This autoscaling mechanism increases and reduces the CPU and memory resource requests of pod containers to align the allocated cluster resources with actual usage. VPA also needs access to the Kubernetes metrics server since it replaces only pods that are managed by a replication controller.

Tip: Use VPA and HPA at the same time if your HPA configuration doesn’t use CPU or memory to set its scaling targets.

When to Use VPA?

A workload might experience high utilization at one point or another, but increasing its request limits permanently is a bad idea. You risk wasting CPU or memory resources and limiting the nodes running them. Spreading a workload across multiple application instances is tricky; this is where Vertical Pod Autoscaler helps.

How Does VPA Work?

VPA deployment consists of three components:

• Recommender: Monitors resource utilization and calculates target values
• Updater: Checks whether pods resource limits require updating
• Admission Controller: Overwrites the resource requests of pods when they’re created

Since Kubernetes doesn’t allow making changes in the resource limits of running pods, VPA first terminates pods using outdated limits and then injects the updated values to the new pod specification.

VPA Best Practices

• Avoid using VPA with Kubernetes versions older than 1.11 or use version 0.3 of VPA.
• Run VPA with updateMode: “Off” to understand the resource usage of the pods you’re looking to autoscale.
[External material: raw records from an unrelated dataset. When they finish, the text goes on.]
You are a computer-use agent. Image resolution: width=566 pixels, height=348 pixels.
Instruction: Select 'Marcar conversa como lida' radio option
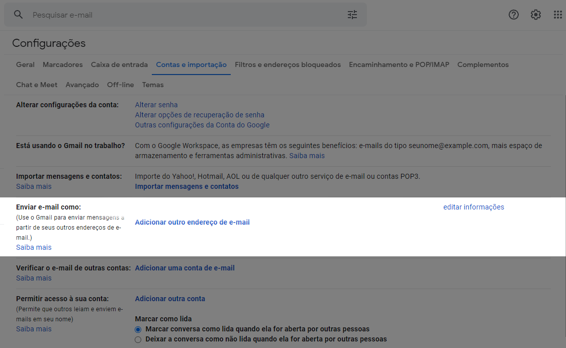[138, 329]
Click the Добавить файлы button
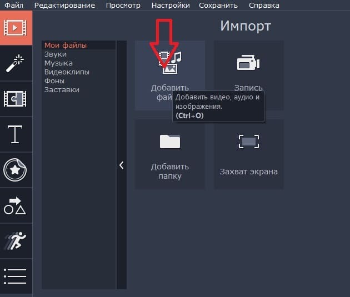Screen dimensions: 350x297 point(170,75)

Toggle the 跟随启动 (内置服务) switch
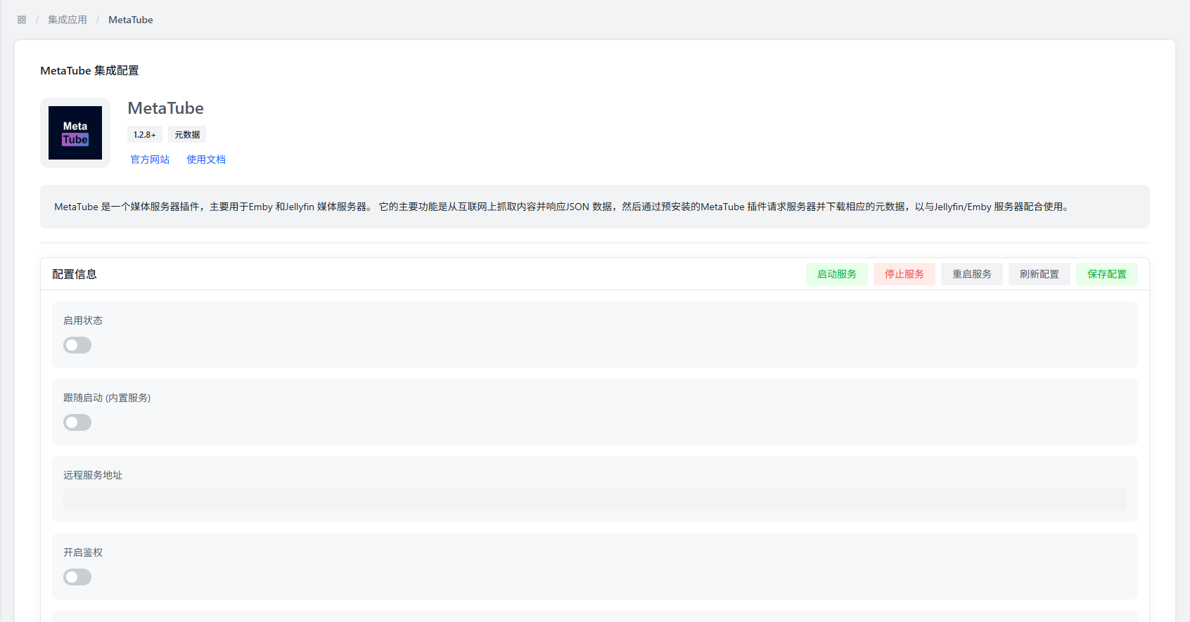[x=77, y=422]
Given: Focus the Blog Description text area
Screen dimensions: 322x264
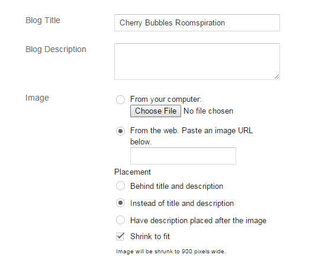Looking at the screenshot, I should coord(197,62).
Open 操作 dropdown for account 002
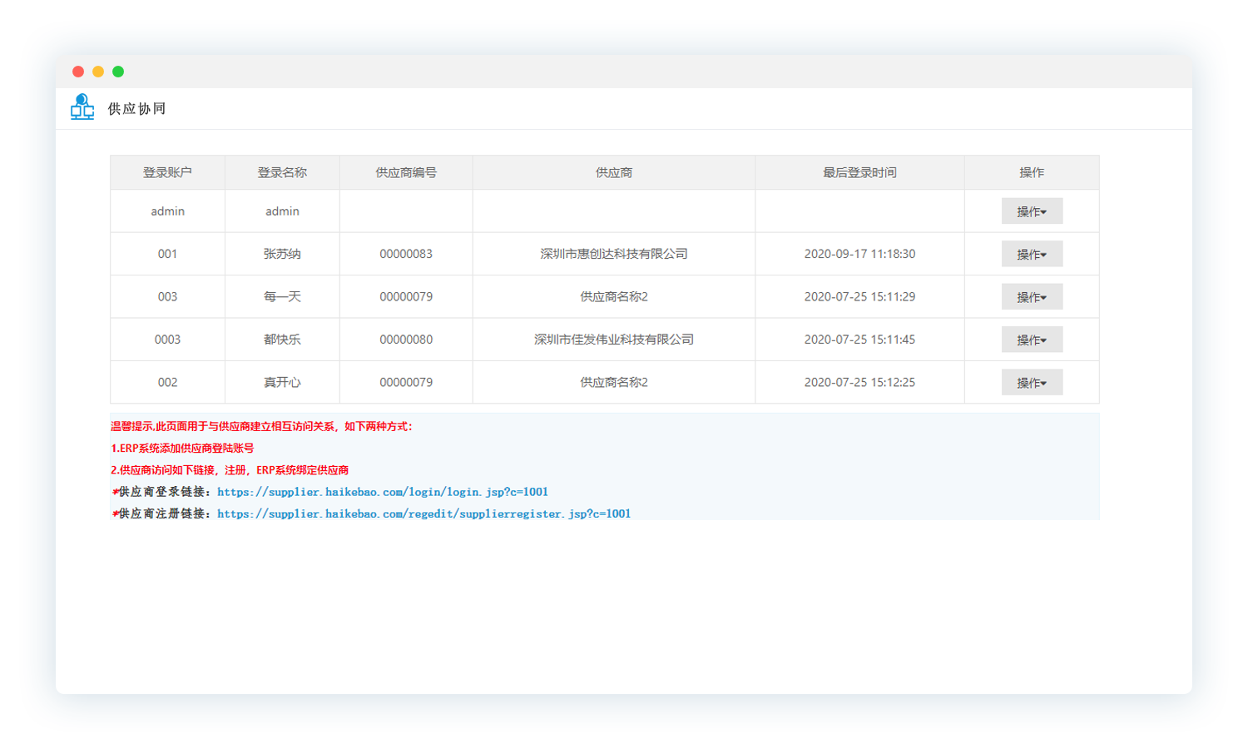 coord(1032,383)

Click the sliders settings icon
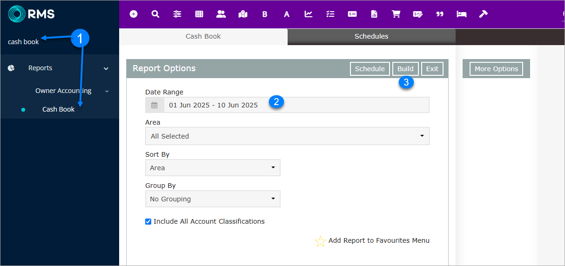177,14
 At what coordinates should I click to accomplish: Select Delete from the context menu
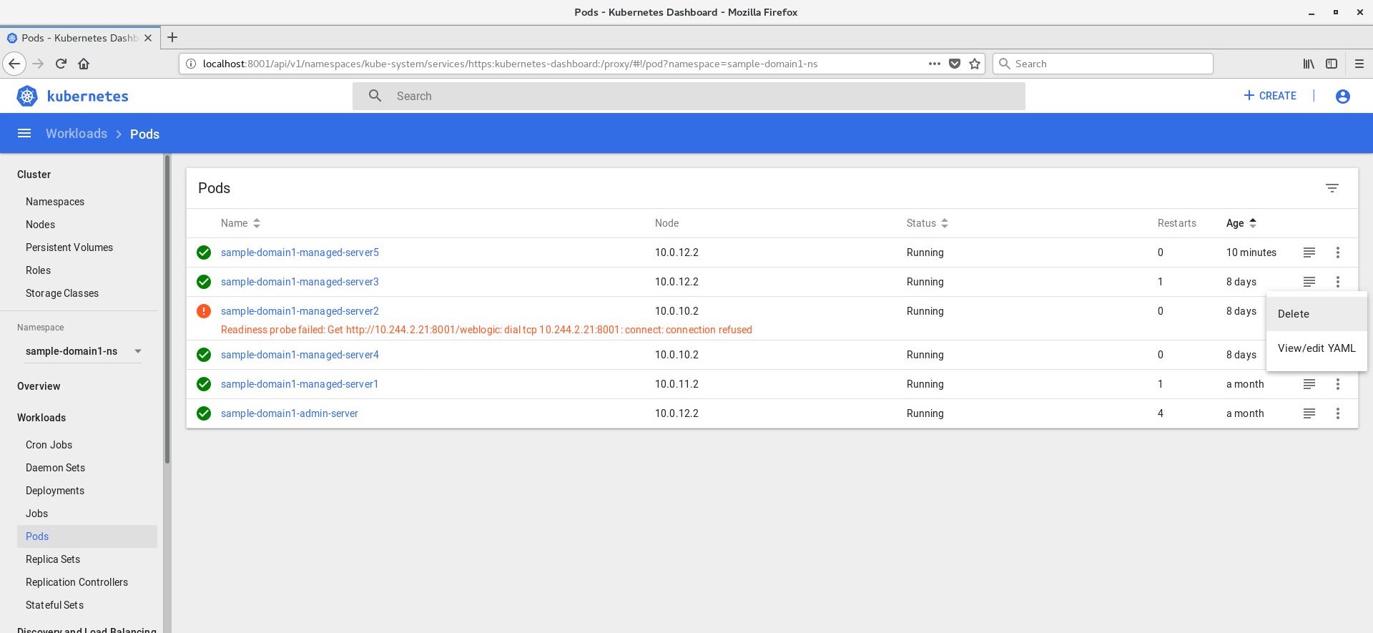click(x=1293, y=314)
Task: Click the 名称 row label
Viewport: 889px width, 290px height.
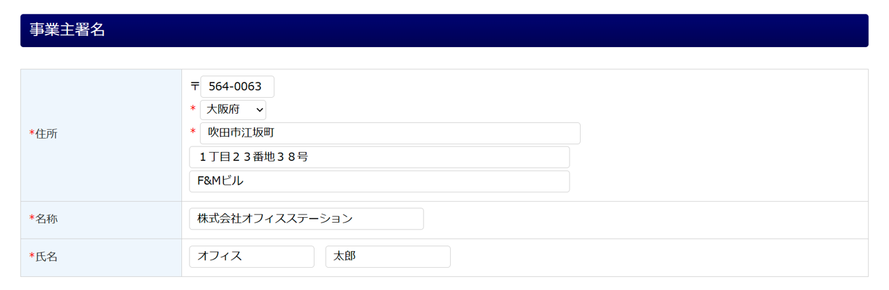Action: coord(47,219)
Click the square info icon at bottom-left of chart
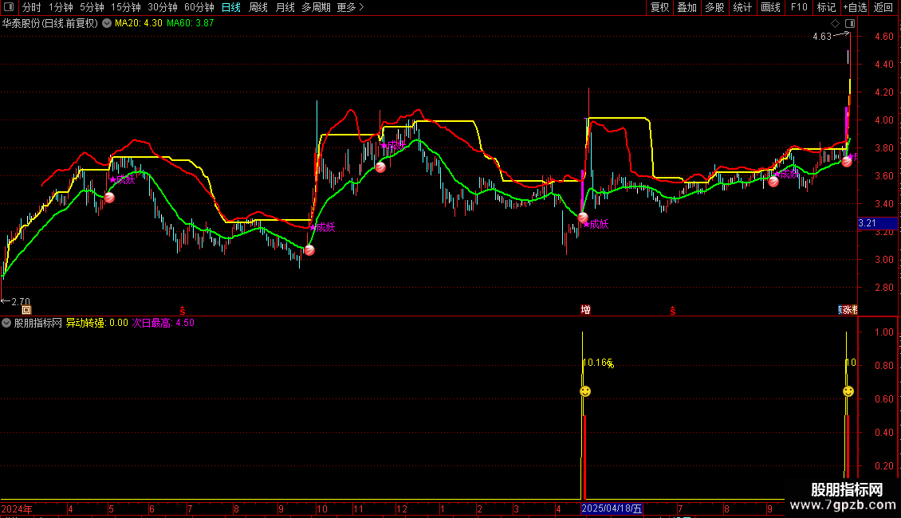This screenshot has height=518, width=901. [x=26, y=310]
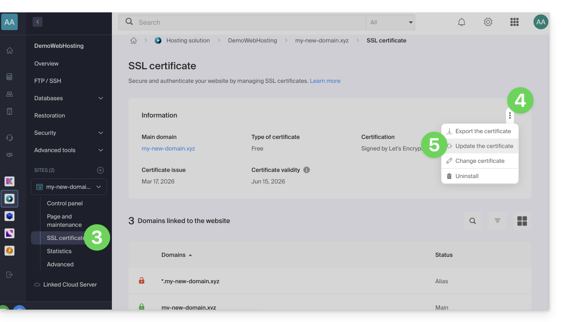The image size is (562, 322).
Task: Click the search magnifier in domains list
Action: [x=473, y=221]
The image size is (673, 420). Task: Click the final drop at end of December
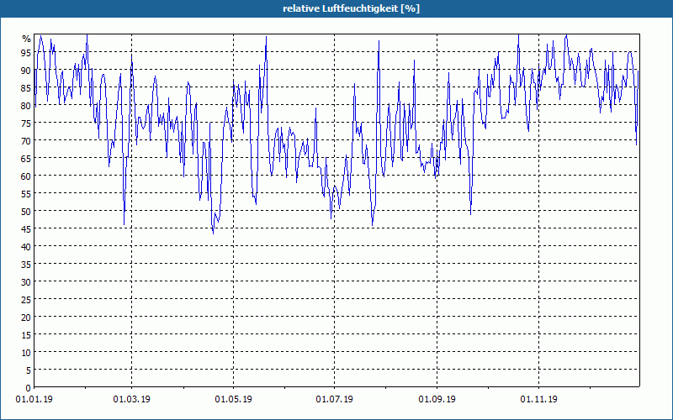click(x=636, y=144)
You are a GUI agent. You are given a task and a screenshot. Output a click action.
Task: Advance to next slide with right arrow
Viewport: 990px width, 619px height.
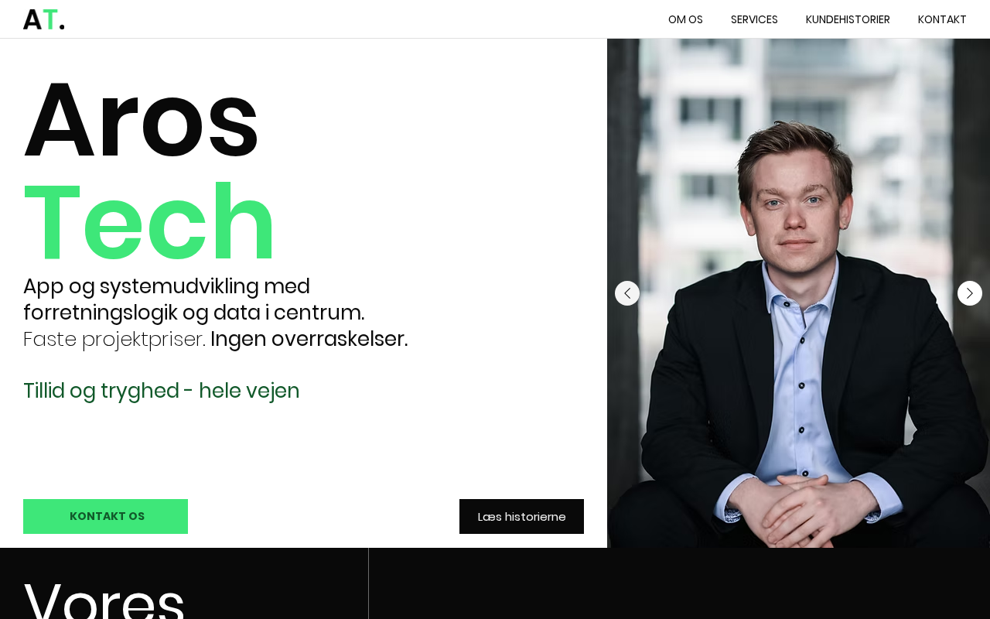coord(970,293)
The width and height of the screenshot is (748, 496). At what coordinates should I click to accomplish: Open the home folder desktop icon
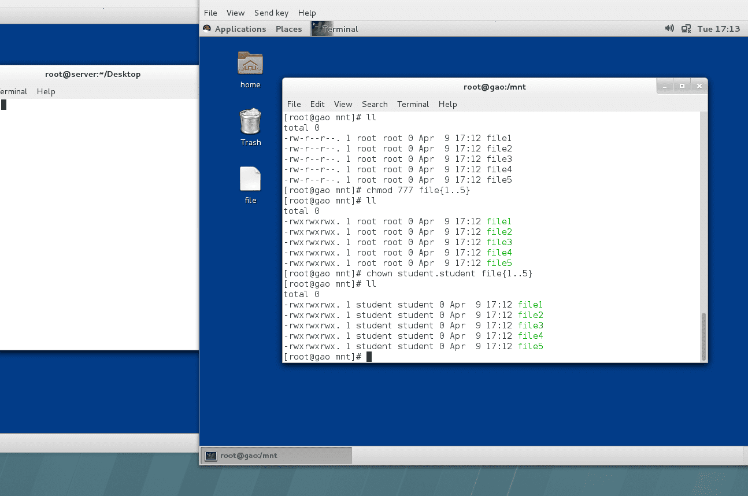click(x=250, y=64)
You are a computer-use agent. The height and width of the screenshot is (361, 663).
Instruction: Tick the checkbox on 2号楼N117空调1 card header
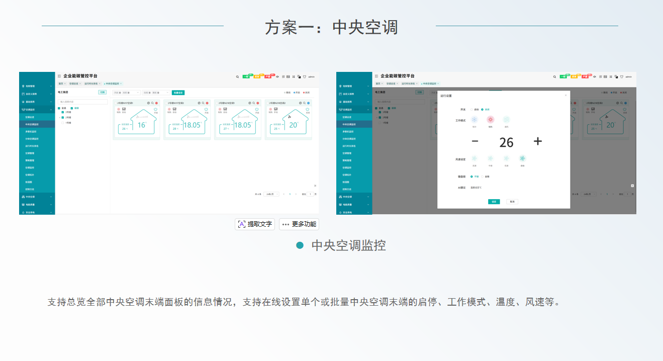(x=116, y=103)
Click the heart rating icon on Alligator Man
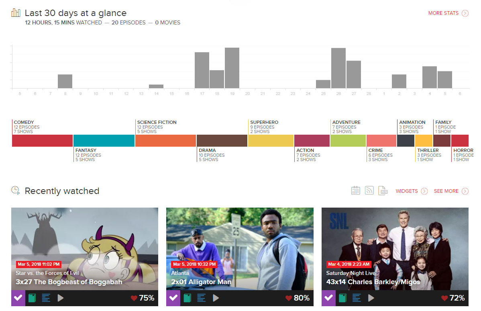This screenshot has height=311, width=481. pyautogui.click(x=288, y=298)
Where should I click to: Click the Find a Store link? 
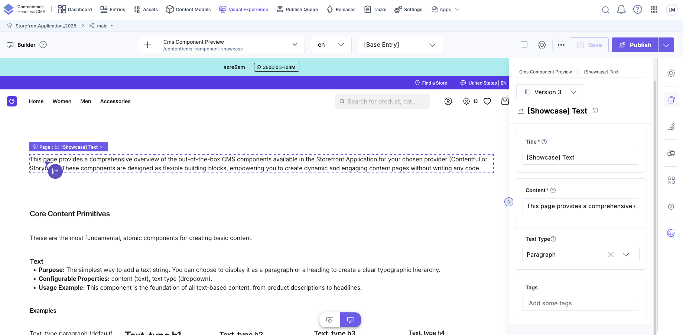click(431, 83)
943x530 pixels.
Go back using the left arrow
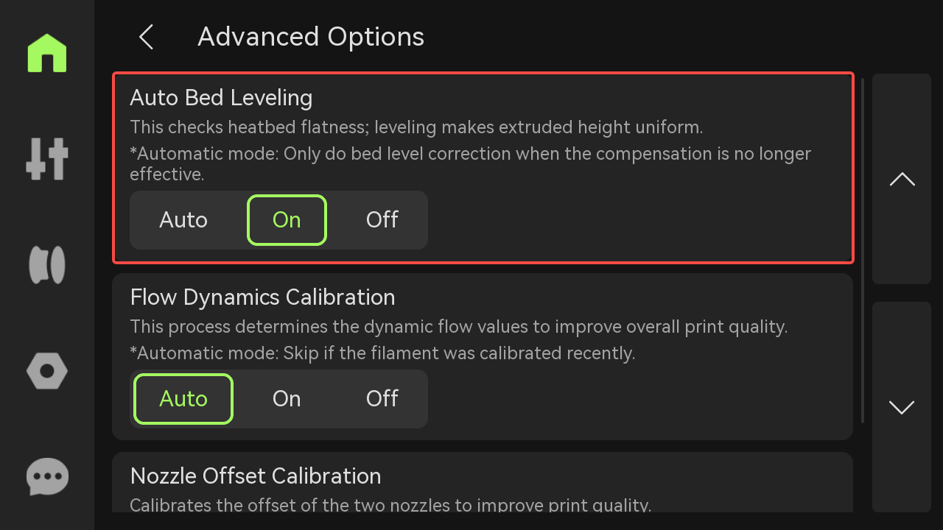coord(147,37)
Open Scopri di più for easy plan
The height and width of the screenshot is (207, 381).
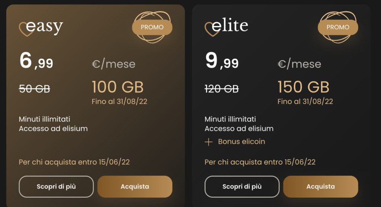(x=56, y=187)
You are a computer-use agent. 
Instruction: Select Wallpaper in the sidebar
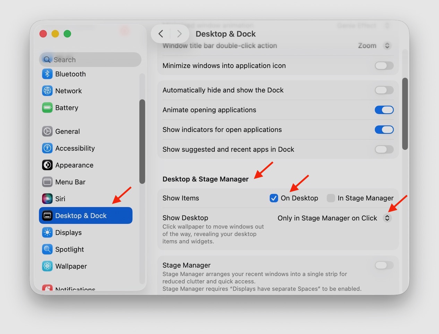click(71, 266)
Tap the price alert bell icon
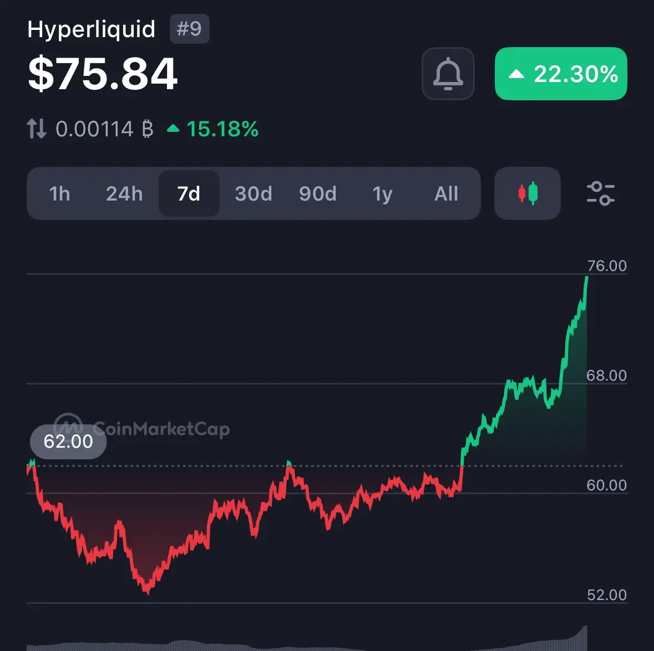This screenshot has height=651, width=654. click(x=448, y=74)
This will give you the recommended CPU and memory requests, which are a great foundation for later adjustments.
• If a workload experiences regular spikes of high and low usage, VPA might be too aggressive because it might keep on replacing pods over and over again. HPA works better in such scenarios.

3. Cluster Autoscaler

Cluster Autoscaler alters the number of nodes in a cluster on supported platforms. Since the autoscaler controller works on the infrastructure level, it needs permissions to add and delete infrastructures, and you should manage these credentials securely (for example, following the principle of least privilege).

When to Use Cluster Autoscaler?

This autoscaling mechanism works well if you’re looking to optimize costs by dynamically scaling the number of nodes to fit the current cluster utilization. It’s a great tool for workloads designed to scale and meet dynamic demand.

How Does Cluster Autoscaler Work?

It checks for unschedulable pods and then calculates whether it’s possible to consolidate all of the pods deployed currently to run them on a smaller number of nodes. If Cluster Autoscaler identifies a node with pods that can be rescheduled to other nodes in the cluster, it evicts them and removes the spare node.

Cluster Autoscaler Best Practices

• When deploying Cluster Autoscaler, use it with the recommended Kubernetes version. (Here’s a handy compatibility list).
• Check whether cluster nodes have the same CPU and memory capacity: Cluster Autoscaler won’t work otherwise because it assumes that every node in the group has the same capacity.
• Make sure that all the pods scheduled to run in a node or instance group for autoscaling have specified resource requests.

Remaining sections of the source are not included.